Which lines in the data below contain the string "purple"? Show each one.
───
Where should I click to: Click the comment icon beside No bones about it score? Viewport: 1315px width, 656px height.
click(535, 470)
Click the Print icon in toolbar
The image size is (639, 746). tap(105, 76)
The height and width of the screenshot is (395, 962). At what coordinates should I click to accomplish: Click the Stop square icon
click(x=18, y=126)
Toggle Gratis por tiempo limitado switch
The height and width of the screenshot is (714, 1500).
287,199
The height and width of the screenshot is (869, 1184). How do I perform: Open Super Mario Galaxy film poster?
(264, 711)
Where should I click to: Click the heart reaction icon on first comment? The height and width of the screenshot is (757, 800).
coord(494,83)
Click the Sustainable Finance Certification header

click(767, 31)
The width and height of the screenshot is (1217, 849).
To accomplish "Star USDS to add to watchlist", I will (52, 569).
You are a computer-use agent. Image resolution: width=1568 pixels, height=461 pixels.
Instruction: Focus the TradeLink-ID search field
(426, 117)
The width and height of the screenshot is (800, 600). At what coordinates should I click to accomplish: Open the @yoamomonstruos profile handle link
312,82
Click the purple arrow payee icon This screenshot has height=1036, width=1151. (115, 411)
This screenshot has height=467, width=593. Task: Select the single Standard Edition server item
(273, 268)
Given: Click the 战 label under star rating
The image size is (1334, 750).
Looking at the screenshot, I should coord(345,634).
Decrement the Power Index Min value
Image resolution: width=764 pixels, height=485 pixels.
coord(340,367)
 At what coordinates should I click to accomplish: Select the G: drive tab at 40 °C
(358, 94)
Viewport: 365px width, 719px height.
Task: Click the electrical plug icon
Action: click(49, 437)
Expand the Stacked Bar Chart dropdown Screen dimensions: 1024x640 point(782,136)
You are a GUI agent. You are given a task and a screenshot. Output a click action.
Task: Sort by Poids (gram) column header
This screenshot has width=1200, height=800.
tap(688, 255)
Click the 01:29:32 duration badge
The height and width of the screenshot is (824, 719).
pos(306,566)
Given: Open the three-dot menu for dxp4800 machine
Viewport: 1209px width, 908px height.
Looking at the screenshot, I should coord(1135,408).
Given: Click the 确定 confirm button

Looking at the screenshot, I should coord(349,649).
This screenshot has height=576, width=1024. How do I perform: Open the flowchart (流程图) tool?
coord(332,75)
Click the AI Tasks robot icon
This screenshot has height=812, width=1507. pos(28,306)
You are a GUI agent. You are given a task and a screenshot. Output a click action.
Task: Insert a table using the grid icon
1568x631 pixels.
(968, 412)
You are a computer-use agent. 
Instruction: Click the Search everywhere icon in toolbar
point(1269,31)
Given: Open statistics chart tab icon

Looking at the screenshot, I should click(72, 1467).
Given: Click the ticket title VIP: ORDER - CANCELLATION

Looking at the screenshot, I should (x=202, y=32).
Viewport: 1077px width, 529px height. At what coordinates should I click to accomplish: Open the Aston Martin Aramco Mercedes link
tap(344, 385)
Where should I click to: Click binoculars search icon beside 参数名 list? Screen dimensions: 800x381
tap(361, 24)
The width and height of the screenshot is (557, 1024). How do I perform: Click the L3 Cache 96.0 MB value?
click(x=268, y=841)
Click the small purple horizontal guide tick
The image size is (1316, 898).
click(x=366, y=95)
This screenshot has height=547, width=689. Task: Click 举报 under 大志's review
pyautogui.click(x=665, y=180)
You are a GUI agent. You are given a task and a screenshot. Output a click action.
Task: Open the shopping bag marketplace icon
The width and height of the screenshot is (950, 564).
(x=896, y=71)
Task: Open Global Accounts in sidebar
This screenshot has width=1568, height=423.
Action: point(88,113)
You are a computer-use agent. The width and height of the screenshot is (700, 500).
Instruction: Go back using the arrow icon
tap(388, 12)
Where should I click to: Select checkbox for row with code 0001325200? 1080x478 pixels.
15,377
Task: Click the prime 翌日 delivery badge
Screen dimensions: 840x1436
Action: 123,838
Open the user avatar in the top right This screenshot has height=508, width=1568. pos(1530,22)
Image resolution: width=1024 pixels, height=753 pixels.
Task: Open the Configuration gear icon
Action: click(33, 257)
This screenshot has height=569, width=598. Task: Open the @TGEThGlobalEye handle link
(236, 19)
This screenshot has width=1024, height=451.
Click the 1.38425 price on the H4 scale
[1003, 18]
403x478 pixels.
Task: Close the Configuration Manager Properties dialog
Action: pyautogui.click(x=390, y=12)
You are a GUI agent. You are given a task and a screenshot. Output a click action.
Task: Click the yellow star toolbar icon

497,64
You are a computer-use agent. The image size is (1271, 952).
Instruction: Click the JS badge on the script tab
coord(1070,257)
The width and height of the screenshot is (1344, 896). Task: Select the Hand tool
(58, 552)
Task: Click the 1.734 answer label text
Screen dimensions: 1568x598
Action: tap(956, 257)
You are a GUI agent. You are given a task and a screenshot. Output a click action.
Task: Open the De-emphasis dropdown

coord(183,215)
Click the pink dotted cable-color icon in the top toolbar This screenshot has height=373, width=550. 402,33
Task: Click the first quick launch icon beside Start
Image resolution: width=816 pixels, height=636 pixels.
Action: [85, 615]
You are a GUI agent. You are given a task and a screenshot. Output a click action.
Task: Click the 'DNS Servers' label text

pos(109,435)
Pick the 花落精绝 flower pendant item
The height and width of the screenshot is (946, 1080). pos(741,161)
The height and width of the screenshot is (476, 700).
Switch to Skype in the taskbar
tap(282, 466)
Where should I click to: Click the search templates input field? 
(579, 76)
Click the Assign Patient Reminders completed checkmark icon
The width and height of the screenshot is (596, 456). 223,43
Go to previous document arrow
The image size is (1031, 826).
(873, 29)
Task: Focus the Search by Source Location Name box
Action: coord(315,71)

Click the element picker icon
───
Output below:
Click the purple arrow payee icon This screenshot has height=1036, width=1151. (115, 411)
Click the small purple horizontal guide tick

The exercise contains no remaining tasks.